#### What to do:
Convert every entry below into a Markdown table with two columns, No. and Text, putting each line in its own numbered row and skipping blank lines. Leave the pictures out of the answer.

#### Information supplied:
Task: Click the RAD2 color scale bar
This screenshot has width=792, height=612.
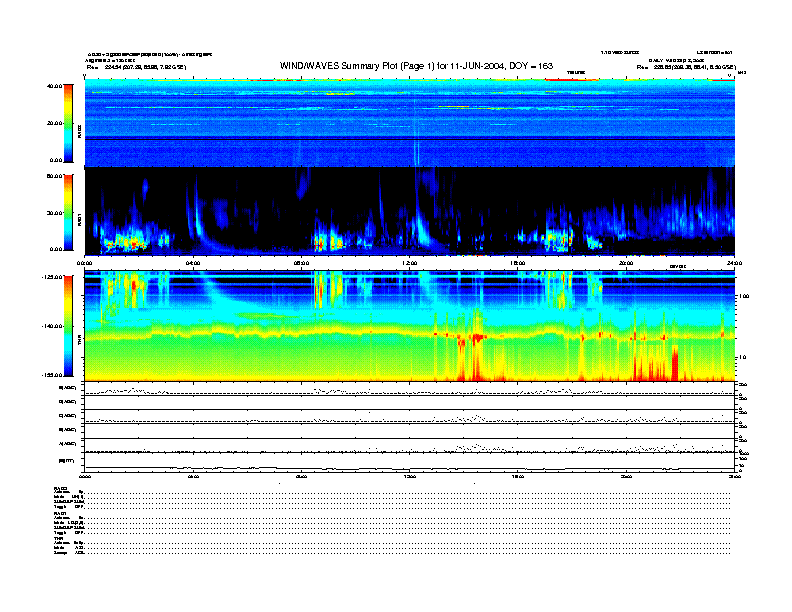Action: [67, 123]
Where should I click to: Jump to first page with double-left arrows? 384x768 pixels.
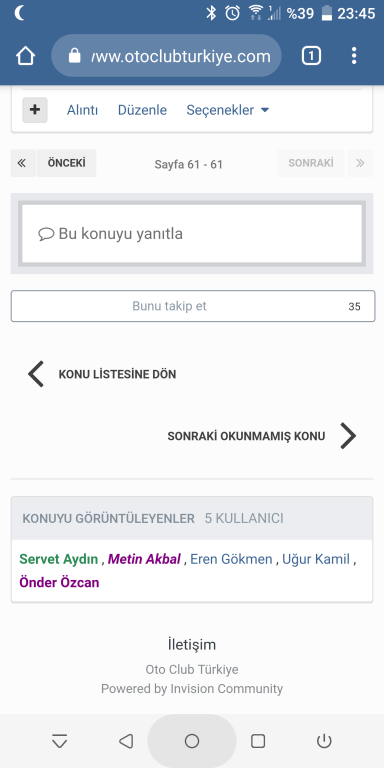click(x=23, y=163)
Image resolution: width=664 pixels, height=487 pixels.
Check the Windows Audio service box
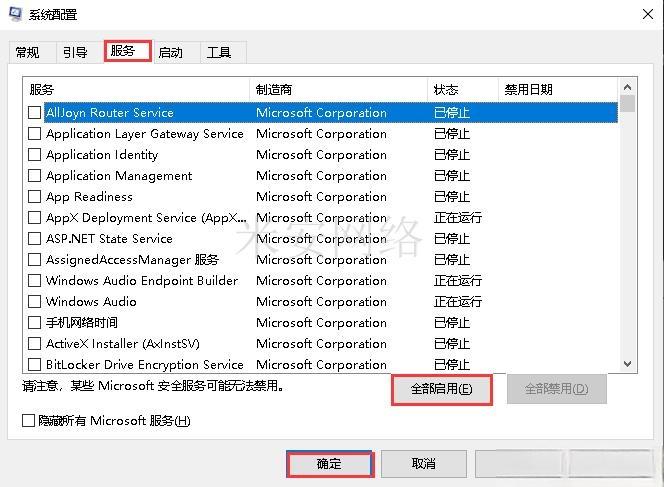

#### Exercise result:
| No. | Text |
|---|---|
| 1 | Task: Click the RAD2 color scale bar |
| 2 | This screenshot has width=792, height=612. |
| 3 | Action: [67, 123] |
| 4 | Where should I click to: Jump to first page with double-left arrows? 384x768 pixels. |
| 5 | click(x=23, y=163) |
| 6 | Image resolution: width=664 pixels, height=487 pixels. |
| 7 | Check the Windows Audio service box |